■ Directive: Please rewrite the records below with "Select" replaced by "Choose", keeping everything else unchanged.

+++ Information provided

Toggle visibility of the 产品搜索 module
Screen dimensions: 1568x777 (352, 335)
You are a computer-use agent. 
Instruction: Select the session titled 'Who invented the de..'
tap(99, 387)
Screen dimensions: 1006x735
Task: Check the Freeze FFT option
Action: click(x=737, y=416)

++++++

■ Response to this exercise:
Toggle visibility of the 产品搜索 module
Screen dimensions: 1568x777 (352, 335)
You are a computer-use agent. 
Instruction: Choose the session titled 'Who invented the de..'
tap(99, 387)
Screen dimensions: 1006x735
Task: Check the Freeze FFT option
Action: click(x=737, y=416)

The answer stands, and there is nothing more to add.